Mr. Aleinik stated that NATO forces and assets are being built up on Belarus’ western borders and the military infrastructure is being modernised. The intensity and scale of operational and combat training activities of the alliance’s member states on the European continent are enhancing. “Over the past year, the number of exercises of the coalition forces of the alliance’s members has more than tripled,” he noted.

"At the same time, Belarus – like our Russian allies – is being accused of escalating the tension in the region. A nervous reaction of the West, primarily of Ukraine, Poland and the Baltic States that are bordering us, to the Russia-Belarus Allied Resolve 2022 exercise which will begin on February 10th on our territory is a recent example. Preparations for the drill are held as transparently as possible. They are widely covered by the Belarusian and Russian defence ministries and the mass media.

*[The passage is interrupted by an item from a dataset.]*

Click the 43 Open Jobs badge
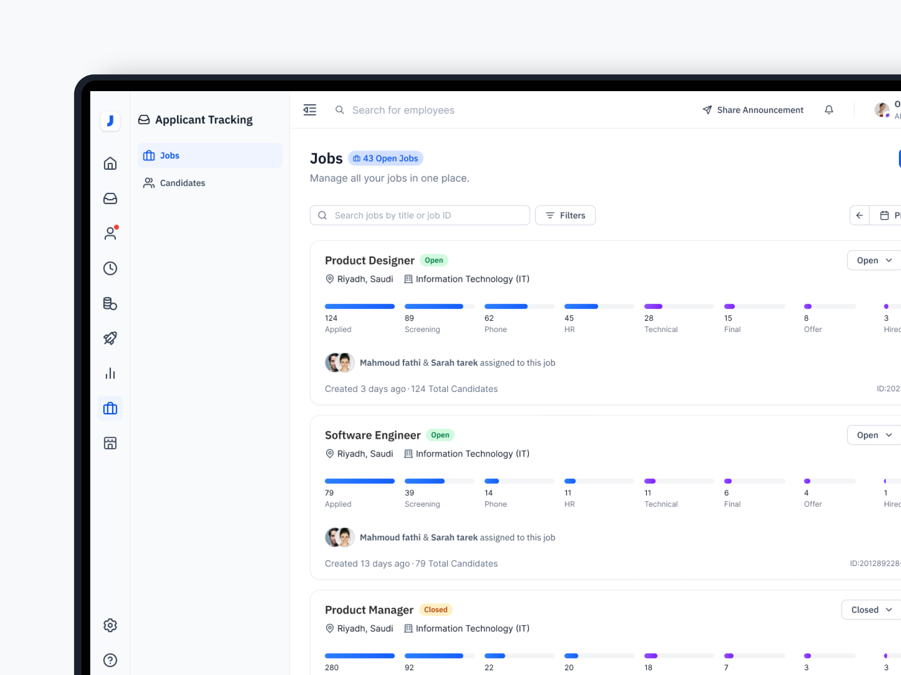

At the same time, European societies are continued to be frightened by every joint Belarusian-Russian exercise – deliberately forgetting that, after each drill, all troops return back to their permanent deployment points in Belarus and Russia," Mr. Aleinik stressed.

"Who benefits from this provocative rhetoric aimed at whipping up tension and escalating the situation in the region? Those who want to use the ‘Russian threat’ to obtain additional funds, primarily from the United States, for weapons and equipment, and also to create new military bases on their territory. Will it strengthen their own security and European security in general? I think this is a rhetorical question. This is a zero-sum game," Belarus’ Deputy Foreign Minister summed up.